Quizá a mi padre le preocupaba entonces lo mismo que a mí ahora, y por eso estaba aquel día en mi habitación sentado en la cama, tratando de alimentarme de recuerdos de alta gama. No lo sé, pero todavía hoy visualizo la secuencia sin esfuerzo: jugábamos con una pelota, le dije tengo pipí, mi padre juntó las manos formando un cuenco y me dijo mea aquí, y yo saqué la chorra y le meé ahí.

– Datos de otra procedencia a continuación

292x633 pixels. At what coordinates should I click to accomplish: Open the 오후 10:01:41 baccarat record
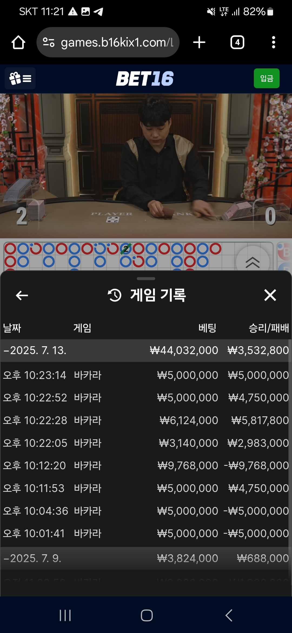(146, 533)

Obediente y literal, fácil. La típica anécdota, en la sencillez radica su belleza. Recuerdo el líquido desbordando sus manazas y mojando el azulejo, y el inquietante silencio a la espera de una reacción en el cruce de miradas. Contra pronóstico, mi padre asumió la culpa y no hubo riña ni castigo. Ojalá entrar en su cerebro en ese momento y sentir esa desolación desplomada, pero creo que aprendió la lección a grandes rasgos: no incites a la tontería a un hijo tonto.

Por qué unos recuerdos y no otros. Una vez me apuntaron a taekwondo. Recuerdo el primer día, que resultó ser también el último día. Recuerdo llegar a la clase y que estuvieran todos con el kimono blanco. Yo iba casual, en pantalones vaqueros, que por lo visto mis padres no confiaban nada en mi afición súbita por el deporte de contacto. Me endosaron de compañero de ejercicios a uno que me sacaba una cabeza y un par de cursos, cobré lo mío, y al salir comenté que lo del taekwondo no era para mí, que era mejor dejarlo y quedarme en casa viendo Bola de Drac, no fuera a ser que me rompieran algo.

Por qué de unas cosas te acuerdas y de otras no. Por qué siempre en la memoria los ridículos medrando. Un partido cumbre de mi adolescencia lo decidió Fernando Gómez con un triplete en Castalia. Hace poco vi el resumen y había olvidado el primer gol, pero recordaba perfectamente cómo celebramos el último. Fernando se acercó a nuestra zona y en un arrebato entusiasta le lancé mi bufanda, pensando que la cogería, la besaría y me señalaría con el índice mientras me guiñaba un ojo, pero pasó de la bufanda y me ignoró por completo. Recuerdo que tuve que negociar con el recogepelotas, humillado, para que me la devolviera. También recuerdo que la bufanda tenía pegado un chicle que no quitaba porque en teoría daba suerte. Empiezo a pensar que es útil el filtro de recuerdos: conserva todo lo que no sale en las estadísticas del juego. Lo nuestro.

Porque han pasado décadas y no he vuelto a tirar una bufanda, ni a pegar ni a mear a nadie, pero lo recuerdo. Por el camino olvidé miles de goles. De este final de temporada, de esta fantasía de la Superliga, qué recordaremos. Me temo que los ridículos, yo al menos, bien frescos.